Brent crude tops $80/bl after US strikes on Iran

Singapore, 23 June (Argus) — Crude oil futures rose in early trading on Monday, sending Brent crude to a five-month high above $80/bl, after the US bombed Iran's nuclear sites. The front-month August Brent contract on Ice rose by 5.7pc to a high of $81.40/bl shortly after trading got underway in Asia. Brent last closed above $80/bl in January. Prices later eased, with Brent trading at $78.92/bl at 7:40am Singapore time (23:40 GMT). The Nymex front-month August WTI contract rose by 6.2pc to a high of $78.40/bl, before dropping back to $75.74/bl. The US carried out air strikes on Iran's Fordow, Natanz and Isfahan nuclear sites early on 22 June local time. The strikes were a "spectacular military success" and the sites have been "completely and totally obliterated", US president Donald Trump said. The International Atomic Energy Agency (IAEA) confirmed the attacks and said it had identified extensive damage to the Isfahan site in particular. It said the extent of damage to the Fordow facility, which is heavily fortified and built inside a mountain, is unclear. Radiation levels at the sites have not increased following the strikes, it said, citing Iranian authorities. Iran's foreign ministry condemned what it described as "brutal military aggression" by the US against its nuclear facilities. It remains unclear how Tehran will respond to the attacks.
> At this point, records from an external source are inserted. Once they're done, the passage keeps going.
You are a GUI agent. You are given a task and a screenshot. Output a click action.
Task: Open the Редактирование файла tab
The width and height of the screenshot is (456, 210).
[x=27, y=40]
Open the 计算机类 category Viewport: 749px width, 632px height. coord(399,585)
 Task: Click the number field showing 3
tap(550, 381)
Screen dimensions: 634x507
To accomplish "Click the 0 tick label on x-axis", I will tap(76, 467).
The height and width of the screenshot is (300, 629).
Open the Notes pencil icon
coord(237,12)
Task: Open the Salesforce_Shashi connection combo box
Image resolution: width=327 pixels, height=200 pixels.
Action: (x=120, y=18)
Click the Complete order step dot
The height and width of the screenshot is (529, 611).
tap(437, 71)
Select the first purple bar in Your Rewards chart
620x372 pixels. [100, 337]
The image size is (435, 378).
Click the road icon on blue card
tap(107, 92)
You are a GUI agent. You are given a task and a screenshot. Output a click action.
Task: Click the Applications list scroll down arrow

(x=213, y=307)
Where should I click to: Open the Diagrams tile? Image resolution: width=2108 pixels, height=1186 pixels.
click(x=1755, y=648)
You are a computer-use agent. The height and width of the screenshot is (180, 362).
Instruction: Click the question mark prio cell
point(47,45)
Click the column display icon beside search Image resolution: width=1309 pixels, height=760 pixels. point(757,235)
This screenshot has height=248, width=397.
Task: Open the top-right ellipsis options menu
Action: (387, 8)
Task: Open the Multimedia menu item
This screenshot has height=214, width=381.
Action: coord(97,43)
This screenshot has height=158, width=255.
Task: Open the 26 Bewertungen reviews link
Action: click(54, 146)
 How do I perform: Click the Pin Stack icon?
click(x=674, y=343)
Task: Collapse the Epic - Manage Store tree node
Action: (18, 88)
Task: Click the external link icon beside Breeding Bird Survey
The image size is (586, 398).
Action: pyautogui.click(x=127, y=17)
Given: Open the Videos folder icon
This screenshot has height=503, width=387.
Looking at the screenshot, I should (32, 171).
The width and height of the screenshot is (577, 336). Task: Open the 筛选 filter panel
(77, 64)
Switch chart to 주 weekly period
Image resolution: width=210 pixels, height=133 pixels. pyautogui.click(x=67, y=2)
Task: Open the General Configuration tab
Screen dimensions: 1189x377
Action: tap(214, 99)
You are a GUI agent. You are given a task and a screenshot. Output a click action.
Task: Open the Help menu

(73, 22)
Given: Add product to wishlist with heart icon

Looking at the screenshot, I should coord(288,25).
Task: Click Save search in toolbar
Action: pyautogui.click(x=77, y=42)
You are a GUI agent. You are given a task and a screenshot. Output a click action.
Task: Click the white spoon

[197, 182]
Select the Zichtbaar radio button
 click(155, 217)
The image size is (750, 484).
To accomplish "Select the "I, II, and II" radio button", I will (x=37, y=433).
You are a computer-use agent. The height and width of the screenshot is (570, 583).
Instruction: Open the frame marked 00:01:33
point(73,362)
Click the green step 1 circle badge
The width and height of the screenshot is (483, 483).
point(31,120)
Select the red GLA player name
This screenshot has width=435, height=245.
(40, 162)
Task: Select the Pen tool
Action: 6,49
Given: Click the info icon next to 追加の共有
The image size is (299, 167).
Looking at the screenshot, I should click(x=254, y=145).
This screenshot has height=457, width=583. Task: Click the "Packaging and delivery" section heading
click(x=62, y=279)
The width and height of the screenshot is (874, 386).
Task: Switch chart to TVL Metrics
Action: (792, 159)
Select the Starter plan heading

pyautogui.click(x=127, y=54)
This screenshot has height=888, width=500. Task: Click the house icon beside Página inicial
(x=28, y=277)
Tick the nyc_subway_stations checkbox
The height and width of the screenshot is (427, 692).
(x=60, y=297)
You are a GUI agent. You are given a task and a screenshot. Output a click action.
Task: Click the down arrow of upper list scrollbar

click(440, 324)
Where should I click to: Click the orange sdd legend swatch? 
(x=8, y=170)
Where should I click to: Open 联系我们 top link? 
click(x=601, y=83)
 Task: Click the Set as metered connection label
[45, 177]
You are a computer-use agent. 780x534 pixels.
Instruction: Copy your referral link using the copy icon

Any attempt by Iran to close the strait of Hormuz would be "a terrible mistake," US secretary of state Marco Rubio said on 22 June. The strait is the global oil market's single most vulnerable chokepoint, through which pass about 17mn b/d of crude and products, or about a quarter of seaborne oil trade. "It's economic suicide for them if they do it, and we retain options to deal with that," Rubio said. By Kevin Foster Send comments and request more information at feedback@argusmedia.com Copyright © 2025. Argus Media group . All rights reserved.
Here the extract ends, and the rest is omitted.